Accepted by the nation as part of the Turner Bequest 1856
There are three sketches here, with those above and below made with the page turned vertically. The top view is along the Shropshire Union Canal cutting at Chester, with the Bridge of Sighs below the cupola of the Bluecoat School on Northgate, looking east. The narrow footbridge was built in 1793 to link Northgate Gaol and the Chapel of Little St John (both gone), and was redundant by the time of Turner’s visit, although it survives just to the west of Northgate Bridge;1 the two are perhaps conflated in this slight sketch, but they are clearly differentiated in a similar view on folio 60 recto (D22261), together with one in the opposite direction. Turner’s attention might have been caught by the structure’s name, presumably after its famous counterpart in Venice, which he recorded in 1819 in the Milan to Venice sketchbook (Tate D14388; Turner Bequest CLXXV 39a) and on subsequent visits in 1833 and 1840.2
A comparable viewpoint today is St Martin’s Way, from which later buildings on the left and trees on the right partly obscure the view. Across the central register of the page is a sketch made with the page inverted relative to the sketchbook’s foliation, apparently showing the buildings along the city walls above the south side of the canal, corresponding to the shaded area of the first sketch. For other views of Chester, see under folio 14 verso (D22176).
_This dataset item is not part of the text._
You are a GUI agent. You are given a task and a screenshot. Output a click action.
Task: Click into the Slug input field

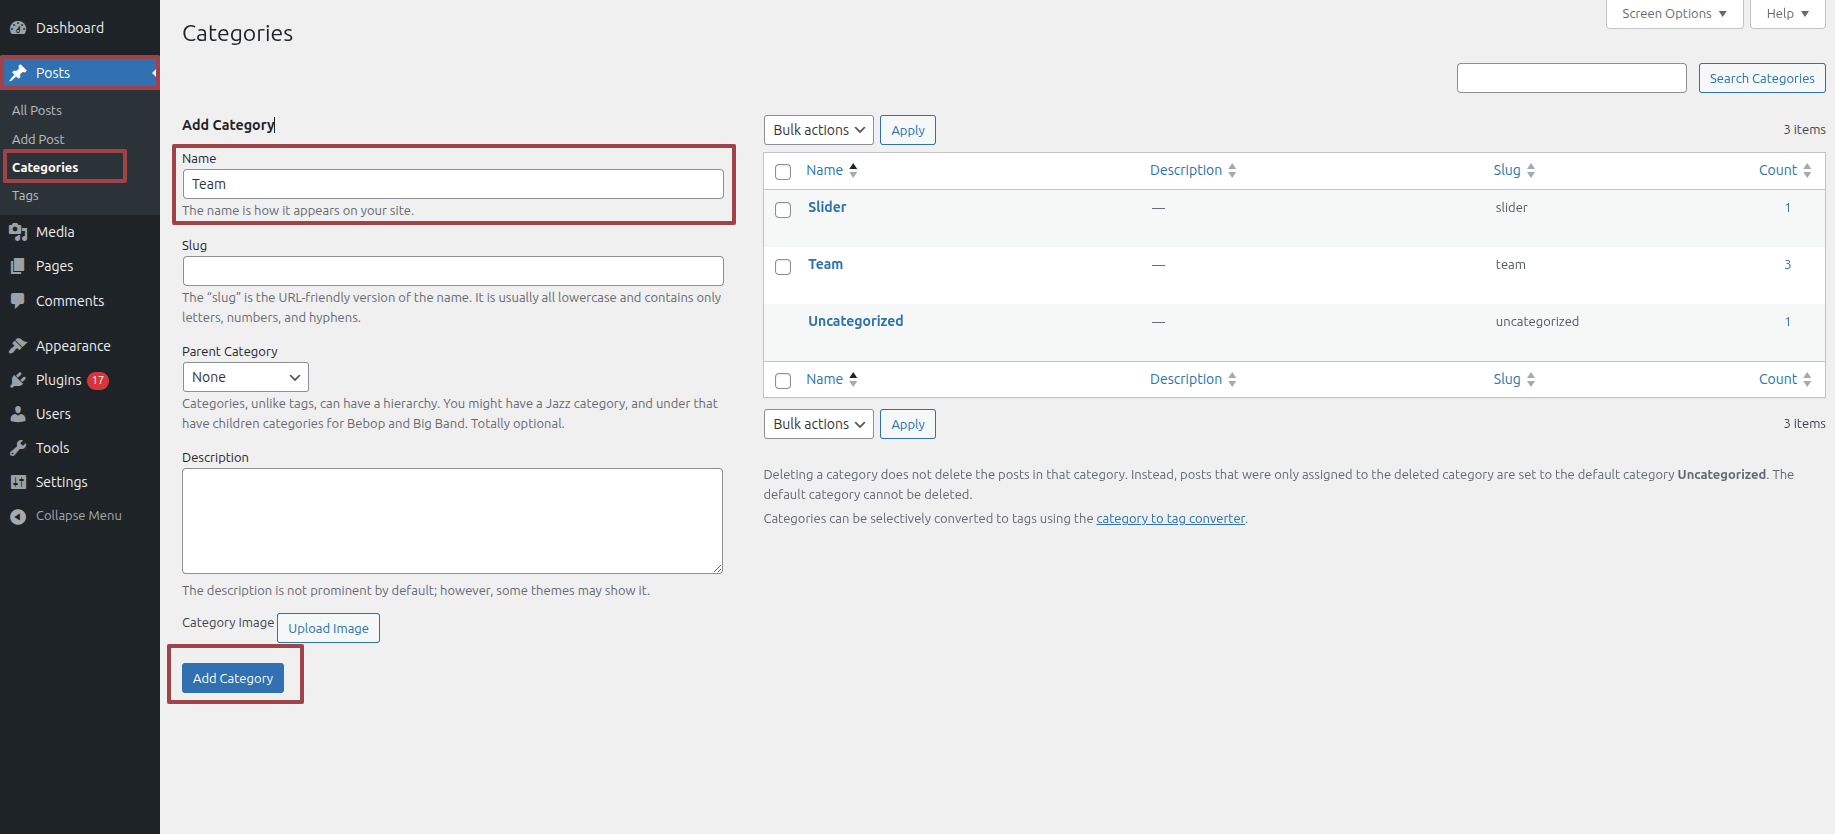(453, 271)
Ian Warrell has compared the motif of the bridge over a gorge to that in a watercolour vignette of the 1830s known as ‘An Italian Castle above a River’ (private collection),3 although the resemblance is presumably fortuitous.
As Warrell has noted, Peveril Castle is in the lower drawing from the south-east.4 The vertical hatching across the distant hills perhaps represents rain. For other views of the castle, Castleton and Peak Cavern, see under folio 1 verso (D22152).

Matthew Imms
April 2014

1
See Steve Howe, ‘The Northgate Part II’, Chester: A Virtual Stroll around the Walls, accessed 9 January 2013, http://www.chesterwalls.info/northgate2.html.
2
See Ian Warrell, Turner and Venice, exhibition catalogue, Tate Britain, London 1993, pp.77, 115–16, 131.
3
Ian Warrell, notes from 1993 and later in Tate catalogue files, suggesting the present subject as Bolsover Castle, Derbyshire (not otherwise known as a Turner subject) or Chester; not in Andrew Wilton, J.M.W. Turner: His Life and Work, Fribourg 1979; see ‘Turner News and Notes’, Turner Society News, no.37, September 1985, p.2, reproduced (upside down).
4
Warrell 1993.

How to cite

Matthew Imms, ‘The Shropshire Union Canal Cutting with the Bridge of Sighs, Chester; Peveril Castle from the South-East ?1831 by Joseph Mallord William Turner’, catalogue entry, April 2014, in David Blayney Brown (ed.), J.M.W. Turner: Sketchbooks, Drawings and Watercolours, Tate Research Publication, September 2014, https://www.tate.org.uk/art/research-publications/jmw-turner/joseph-mallord-william-turner-the-shropshire-union-canal-cutting-with-the-bridge-of-sighs-r1148883, accessed 17 November 2024.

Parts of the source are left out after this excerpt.